Only configured providers appear in the UI. If you leave a key out, the UI stays quieter.

Local Vs Cloud

Cathode is local-first, not cloud-hosted.

  • the app runs locally
  • projects live under projects/<project>/
  • previews and final renders happen locally
  • uploaded stills and clips stay local
  • Kokoro is local TTS
  • video scenes can use a local generation backend when configured
  • motion and hybrid renders happen locally through Remotion when available
  • persisted job state and logs live under projects/<project>/.cathode/jobs/

For visuals, the built-in AI image path can run either through Replicate or through a configured local Hugging Face Qwen model. If neither is configured, you can still upload stills yourself. Video scenes can come from reviewed footage, the live-demo agent path, or a configured local video backend.

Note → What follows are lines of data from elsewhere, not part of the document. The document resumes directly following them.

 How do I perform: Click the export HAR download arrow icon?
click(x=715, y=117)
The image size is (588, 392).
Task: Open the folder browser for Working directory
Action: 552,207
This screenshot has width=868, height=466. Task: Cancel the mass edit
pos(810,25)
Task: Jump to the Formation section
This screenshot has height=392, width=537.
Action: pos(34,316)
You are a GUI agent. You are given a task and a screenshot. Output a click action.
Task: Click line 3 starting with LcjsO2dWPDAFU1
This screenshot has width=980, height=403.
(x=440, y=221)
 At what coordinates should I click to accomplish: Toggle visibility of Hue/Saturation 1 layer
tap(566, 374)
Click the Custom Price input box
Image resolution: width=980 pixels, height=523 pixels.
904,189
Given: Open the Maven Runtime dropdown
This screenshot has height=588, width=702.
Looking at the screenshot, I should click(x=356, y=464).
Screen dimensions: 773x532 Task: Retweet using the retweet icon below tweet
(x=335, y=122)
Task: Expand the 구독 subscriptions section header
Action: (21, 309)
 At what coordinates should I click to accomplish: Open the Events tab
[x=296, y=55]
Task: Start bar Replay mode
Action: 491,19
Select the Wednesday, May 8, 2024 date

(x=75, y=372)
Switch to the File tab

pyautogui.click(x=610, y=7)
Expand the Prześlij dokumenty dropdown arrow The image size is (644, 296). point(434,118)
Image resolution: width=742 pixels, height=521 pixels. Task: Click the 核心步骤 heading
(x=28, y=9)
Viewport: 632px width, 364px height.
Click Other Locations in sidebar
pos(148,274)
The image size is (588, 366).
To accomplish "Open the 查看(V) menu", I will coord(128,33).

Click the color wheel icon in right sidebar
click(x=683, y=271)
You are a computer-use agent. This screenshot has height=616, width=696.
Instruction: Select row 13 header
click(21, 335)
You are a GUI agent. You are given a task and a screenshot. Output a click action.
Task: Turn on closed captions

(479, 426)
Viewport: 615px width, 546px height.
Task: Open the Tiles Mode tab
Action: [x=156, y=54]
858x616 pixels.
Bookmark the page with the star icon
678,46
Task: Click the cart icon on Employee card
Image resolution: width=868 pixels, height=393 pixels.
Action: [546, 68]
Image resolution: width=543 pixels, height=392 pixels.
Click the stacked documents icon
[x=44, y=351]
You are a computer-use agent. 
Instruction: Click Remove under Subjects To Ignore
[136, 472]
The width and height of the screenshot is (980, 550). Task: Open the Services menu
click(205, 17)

Motion scenes render through the local Remotion layer when the frontend toolchain is installed.

Local Image Backend

Cathode can run Qwen Image locally in two ways:

  • torch runtime for CUDA, CPU, or MPS through Hugging Face diffusers
  • mlx runtime for Apple Silicon through mflux

Typical CUDA / generic torch setup:

/opt/homebrew/bin/python3.10 -m pip install -r requirements-local-image.txt
export CATHODE_LOCAL_IMAGE_RUNTIME=torch
export CATHODE_LOCAL_IMAGE_MODEL=Qwen/Qwen-Image-2512

Typical Apple Silicon MLX setup:

uv tool install --upgrade mflux
export CATHODE_LOCAL_IMAGE_RUNTIME=mlx
export CATHODE_LOCAL_IMAGE_MODEL=Qwen/Qwen-Image-2512
export CATHODE_LOCAL_IMAGE_MLX_MODEL=mlx-community/Qwen-Image-2512-8bit

Auto mode keeps the single product-facing provider in the UI and picks MLX on Apple Silicon when mflux is installed; otherwise it falls back to the torch path.

Optional tuning:

export CATHODE_LOCAL_IMAGE_RUNTIME=auto
export CATHODE_LOCAL_IMAGE_DEVICE=auto
export CATHODE_LOCAL_IMAGE_DTYPE=auto
export CATHODE_LOCAL_IMAGE_STEPS=50
export CATHODE_LOCAL_IMAGE_TRUE_CFG_SCALE=4.0
export CATHODE_LOCAL_IMAGE_MLX_CACHE_LIMIT_GB=
export CATHODE_LOCAL_IMAGE_MLX_LOW_RAM=0

Local Video Backend

Cathode keeps local video generation generic and env-driven rather than baking in one model family.

Configure one of these:

  • CATHODE_LOCAL_VIDEO_COMMAND: Cathode runs a local command and passes scene data through env vars such as CATHODE_VIDEO_PROMPT, CATHODE_VIDEO_OUTPUT_PATH, CATHODE_VIDEO_DURATION_SECONDS, CATHODE_VIDEO_MODEL, and CATHODE_VIDEO_REQUEST_JSON.
  • CATHODE_LOCAL_VIDEO_ENDPOINT: Cathode sends a JSON POST request with prompt, output_path, duration_seconds, width, height, fps, scene, and brief.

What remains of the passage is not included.